[GIVEN INFORMATION Boundary: Start]

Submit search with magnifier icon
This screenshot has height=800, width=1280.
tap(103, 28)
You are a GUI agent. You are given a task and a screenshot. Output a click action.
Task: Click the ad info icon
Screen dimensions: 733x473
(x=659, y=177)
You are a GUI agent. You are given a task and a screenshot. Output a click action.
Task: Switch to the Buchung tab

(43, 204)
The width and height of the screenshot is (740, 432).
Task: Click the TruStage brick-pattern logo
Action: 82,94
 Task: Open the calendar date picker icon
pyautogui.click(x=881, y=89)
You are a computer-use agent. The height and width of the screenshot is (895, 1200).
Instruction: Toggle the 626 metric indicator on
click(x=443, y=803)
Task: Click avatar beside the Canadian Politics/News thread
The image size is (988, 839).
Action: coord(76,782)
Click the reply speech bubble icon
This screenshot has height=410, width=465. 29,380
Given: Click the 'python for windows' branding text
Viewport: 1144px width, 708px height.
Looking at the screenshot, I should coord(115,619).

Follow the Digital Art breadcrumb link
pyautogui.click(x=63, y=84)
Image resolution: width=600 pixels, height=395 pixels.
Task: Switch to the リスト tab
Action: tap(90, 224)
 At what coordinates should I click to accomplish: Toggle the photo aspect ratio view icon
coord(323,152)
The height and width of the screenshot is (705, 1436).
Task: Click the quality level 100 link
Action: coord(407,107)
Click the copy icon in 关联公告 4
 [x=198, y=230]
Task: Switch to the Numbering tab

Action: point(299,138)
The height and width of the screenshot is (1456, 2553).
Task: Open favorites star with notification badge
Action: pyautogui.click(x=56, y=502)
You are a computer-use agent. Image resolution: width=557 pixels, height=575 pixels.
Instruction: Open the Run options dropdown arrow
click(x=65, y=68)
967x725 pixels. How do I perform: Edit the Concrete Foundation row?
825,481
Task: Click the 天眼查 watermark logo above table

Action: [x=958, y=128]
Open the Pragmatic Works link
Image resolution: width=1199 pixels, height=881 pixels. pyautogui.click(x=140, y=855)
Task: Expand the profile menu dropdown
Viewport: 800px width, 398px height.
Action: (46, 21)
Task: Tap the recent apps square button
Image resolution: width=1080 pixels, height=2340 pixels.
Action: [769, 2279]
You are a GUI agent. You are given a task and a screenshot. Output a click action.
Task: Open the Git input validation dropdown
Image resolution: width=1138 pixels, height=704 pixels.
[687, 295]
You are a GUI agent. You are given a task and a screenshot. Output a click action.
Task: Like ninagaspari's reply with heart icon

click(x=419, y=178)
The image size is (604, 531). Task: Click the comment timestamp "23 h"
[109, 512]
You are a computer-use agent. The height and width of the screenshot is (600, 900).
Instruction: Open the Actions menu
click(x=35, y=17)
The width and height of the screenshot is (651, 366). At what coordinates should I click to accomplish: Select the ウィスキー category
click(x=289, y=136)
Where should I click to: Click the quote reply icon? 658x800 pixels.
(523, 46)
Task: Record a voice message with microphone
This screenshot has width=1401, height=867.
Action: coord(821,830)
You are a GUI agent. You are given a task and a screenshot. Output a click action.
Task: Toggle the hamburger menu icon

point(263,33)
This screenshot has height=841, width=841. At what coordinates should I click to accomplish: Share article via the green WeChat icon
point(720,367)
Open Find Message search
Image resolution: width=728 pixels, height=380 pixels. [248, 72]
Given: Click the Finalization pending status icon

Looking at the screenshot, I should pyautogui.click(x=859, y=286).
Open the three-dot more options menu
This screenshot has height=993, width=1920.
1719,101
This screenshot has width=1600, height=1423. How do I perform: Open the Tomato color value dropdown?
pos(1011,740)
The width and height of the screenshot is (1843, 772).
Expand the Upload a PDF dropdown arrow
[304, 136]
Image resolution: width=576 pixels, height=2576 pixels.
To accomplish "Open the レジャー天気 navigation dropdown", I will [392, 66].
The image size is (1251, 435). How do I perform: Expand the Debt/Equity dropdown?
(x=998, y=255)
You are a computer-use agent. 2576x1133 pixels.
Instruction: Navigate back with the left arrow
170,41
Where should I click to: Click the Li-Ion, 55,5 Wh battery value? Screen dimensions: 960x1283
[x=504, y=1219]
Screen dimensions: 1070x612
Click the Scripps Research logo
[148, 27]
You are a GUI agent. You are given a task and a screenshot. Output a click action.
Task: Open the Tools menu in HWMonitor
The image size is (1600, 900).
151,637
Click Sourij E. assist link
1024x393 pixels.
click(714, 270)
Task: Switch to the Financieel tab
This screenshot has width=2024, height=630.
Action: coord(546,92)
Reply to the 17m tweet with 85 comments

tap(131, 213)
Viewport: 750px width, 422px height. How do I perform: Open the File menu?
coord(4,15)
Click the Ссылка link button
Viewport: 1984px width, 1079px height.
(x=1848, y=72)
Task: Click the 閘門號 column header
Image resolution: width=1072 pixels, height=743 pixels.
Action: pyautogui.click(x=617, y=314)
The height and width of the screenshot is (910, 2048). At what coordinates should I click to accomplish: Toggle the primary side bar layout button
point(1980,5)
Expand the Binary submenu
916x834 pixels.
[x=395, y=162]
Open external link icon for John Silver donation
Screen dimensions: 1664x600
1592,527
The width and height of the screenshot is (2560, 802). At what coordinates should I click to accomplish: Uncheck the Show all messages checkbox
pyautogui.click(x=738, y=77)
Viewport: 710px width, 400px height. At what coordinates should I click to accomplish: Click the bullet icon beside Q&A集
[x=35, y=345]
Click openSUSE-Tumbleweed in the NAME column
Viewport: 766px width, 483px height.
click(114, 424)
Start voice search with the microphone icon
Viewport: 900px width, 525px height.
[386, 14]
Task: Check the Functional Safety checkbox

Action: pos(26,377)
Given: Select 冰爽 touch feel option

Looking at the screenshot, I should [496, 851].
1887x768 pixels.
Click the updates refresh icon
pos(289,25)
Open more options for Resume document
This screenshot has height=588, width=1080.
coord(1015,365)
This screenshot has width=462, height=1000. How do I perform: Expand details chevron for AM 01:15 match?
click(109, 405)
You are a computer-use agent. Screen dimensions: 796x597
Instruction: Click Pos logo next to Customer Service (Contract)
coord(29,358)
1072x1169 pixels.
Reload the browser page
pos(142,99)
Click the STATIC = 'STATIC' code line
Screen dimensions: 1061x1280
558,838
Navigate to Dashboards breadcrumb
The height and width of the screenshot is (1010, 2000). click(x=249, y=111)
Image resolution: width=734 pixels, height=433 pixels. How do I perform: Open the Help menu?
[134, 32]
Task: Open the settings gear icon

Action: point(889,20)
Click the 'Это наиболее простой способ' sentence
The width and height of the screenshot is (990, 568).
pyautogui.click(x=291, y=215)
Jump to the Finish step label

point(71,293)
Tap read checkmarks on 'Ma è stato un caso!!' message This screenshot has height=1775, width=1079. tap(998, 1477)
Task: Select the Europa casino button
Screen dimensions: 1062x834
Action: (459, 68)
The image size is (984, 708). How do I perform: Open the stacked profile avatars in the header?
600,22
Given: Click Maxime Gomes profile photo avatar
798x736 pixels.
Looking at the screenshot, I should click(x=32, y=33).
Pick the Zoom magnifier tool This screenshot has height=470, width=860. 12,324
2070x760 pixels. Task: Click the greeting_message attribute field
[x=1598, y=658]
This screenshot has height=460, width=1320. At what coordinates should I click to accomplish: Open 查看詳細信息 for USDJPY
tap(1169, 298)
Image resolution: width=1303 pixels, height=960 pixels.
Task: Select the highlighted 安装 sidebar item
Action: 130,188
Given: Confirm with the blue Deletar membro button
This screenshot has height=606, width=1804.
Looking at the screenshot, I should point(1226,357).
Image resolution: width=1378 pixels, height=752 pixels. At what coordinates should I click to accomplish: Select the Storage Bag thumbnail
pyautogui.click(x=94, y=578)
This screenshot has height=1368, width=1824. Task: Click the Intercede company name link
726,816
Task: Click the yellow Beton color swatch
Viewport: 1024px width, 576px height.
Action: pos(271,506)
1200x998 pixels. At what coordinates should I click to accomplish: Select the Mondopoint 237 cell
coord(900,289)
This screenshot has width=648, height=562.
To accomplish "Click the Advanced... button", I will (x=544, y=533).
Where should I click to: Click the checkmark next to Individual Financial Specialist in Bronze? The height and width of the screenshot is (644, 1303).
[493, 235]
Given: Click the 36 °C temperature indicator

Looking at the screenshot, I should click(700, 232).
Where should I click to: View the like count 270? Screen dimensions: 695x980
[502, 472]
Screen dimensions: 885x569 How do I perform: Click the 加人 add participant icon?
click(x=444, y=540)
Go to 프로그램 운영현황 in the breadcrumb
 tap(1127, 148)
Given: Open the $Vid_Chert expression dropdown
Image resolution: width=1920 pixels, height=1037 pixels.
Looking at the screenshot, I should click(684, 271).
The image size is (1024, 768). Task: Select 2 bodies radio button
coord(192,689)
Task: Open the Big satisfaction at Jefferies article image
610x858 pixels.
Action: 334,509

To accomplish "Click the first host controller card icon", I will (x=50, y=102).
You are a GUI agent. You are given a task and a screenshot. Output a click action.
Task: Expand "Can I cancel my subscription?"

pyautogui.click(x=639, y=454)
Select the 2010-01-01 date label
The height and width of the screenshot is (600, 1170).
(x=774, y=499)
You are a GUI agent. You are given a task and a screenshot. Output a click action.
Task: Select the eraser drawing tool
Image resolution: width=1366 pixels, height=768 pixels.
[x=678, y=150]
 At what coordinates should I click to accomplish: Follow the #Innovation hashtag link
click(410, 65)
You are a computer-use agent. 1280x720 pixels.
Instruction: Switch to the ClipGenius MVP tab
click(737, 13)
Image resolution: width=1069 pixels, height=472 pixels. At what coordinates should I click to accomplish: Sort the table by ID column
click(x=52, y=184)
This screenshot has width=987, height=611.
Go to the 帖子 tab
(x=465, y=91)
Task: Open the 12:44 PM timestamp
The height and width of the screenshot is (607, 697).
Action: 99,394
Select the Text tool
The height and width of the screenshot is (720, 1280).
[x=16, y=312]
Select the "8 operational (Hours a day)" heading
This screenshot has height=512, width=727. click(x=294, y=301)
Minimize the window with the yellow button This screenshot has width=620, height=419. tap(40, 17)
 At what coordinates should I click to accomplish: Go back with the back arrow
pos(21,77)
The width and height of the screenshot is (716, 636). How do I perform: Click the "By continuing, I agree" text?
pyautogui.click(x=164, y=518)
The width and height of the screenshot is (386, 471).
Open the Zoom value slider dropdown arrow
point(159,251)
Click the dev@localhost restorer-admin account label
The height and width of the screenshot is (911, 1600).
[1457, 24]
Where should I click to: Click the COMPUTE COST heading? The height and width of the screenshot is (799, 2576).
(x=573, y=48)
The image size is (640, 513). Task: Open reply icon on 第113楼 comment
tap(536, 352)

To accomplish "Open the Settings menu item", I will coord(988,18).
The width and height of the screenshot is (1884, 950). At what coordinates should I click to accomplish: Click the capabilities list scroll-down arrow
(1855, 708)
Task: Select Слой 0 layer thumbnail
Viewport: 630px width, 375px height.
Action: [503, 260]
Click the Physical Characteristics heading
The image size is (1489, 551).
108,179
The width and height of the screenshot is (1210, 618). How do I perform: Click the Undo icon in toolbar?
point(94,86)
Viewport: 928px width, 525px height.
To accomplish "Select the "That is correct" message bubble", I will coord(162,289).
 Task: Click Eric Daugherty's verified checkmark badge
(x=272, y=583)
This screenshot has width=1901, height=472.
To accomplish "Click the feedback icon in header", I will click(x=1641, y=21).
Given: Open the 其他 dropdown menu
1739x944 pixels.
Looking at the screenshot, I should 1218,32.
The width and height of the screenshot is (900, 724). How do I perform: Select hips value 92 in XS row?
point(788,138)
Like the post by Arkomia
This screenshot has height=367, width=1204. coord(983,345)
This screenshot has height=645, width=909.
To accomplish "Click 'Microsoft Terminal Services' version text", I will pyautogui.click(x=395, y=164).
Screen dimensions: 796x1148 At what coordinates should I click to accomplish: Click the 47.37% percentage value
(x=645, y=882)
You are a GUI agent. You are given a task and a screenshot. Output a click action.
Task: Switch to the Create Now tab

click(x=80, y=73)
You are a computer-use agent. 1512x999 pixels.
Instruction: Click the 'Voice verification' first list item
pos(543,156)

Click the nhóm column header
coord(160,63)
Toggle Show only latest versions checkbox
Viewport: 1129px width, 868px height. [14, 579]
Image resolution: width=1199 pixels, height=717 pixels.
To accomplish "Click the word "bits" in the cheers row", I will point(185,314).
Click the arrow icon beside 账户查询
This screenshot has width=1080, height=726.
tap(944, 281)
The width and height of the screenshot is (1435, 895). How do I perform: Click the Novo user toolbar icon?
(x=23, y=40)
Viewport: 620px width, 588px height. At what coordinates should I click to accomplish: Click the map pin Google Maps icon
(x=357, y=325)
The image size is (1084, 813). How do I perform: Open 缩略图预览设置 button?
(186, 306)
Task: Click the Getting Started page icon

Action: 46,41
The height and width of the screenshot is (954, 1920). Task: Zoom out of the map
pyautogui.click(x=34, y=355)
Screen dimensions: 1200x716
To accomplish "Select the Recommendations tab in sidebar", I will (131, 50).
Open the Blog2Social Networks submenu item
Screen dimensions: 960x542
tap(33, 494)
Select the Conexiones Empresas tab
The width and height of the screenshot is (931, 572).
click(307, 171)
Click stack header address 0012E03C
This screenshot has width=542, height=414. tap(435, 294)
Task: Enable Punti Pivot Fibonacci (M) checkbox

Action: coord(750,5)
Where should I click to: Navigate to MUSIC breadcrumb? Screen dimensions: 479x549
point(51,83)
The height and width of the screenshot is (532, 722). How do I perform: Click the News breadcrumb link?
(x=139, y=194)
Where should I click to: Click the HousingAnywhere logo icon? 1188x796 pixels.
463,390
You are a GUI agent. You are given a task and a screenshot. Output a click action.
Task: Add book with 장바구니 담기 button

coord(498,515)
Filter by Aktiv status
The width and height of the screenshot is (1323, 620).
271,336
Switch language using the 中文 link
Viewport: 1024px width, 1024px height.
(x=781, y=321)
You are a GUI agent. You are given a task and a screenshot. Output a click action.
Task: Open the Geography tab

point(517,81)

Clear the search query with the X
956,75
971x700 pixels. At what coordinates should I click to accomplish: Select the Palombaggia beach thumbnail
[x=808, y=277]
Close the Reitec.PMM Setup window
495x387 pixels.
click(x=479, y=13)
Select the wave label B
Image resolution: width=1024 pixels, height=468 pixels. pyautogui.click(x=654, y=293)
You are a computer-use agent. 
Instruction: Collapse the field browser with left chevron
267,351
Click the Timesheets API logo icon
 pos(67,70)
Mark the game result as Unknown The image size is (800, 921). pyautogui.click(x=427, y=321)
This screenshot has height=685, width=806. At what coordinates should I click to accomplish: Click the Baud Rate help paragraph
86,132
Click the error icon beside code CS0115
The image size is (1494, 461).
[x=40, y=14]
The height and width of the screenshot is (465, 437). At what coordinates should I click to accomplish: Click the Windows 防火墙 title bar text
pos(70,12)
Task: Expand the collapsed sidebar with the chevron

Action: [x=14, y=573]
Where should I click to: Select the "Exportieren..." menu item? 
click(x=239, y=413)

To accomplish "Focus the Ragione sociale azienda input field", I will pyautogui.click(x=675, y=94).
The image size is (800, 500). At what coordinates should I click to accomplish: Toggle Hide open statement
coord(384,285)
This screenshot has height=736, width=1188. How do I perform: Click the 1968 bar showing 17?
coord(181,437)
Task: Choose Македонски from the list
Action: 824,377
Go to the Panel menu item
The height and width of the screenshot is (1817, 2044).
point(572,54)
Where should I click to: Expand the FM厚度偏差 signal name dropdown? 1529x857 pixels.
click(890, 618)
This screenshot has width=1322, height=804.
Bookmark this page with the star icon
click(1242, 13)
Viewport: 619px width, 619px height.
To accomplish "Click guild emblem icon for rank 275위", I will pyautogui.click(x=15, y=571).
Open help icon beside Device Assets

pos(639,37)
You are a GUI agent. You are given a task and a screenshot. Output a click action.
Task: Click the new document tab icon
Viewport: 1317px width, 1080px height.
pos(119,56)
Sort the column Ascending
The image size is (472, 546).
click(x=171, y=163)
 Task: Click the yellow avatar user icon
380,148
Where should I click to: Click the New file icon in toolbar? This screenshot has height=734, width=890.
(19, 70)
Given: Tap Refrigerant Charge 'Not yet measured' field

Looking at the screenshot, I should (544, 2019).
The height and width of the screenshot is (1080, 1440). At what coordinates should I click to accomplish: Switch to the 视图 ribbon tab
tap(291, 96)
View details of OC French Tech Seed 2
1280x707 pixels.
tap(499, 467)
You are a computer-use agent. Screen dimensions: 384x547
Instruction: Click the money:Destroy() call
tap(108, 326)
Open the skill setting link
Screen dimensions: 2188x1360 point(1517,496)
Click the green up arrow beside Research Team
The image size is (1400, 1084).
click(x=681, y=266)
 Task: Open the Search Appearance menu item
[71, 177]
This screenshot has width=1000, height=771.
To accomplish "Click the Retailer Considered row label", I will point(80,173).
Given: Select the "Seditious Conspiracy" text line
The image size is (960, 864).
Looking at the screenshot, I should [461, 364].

[GIVEN INFORMATION Boundary: End]

(PROMPT): Where a line of the records above holds the word "magnifier", copy that line.

(YOUR RESPONSE):
Submit search with magnifier icon
Pick the Zoom magnifier tool This screenshot has height=470, width=860. 12,324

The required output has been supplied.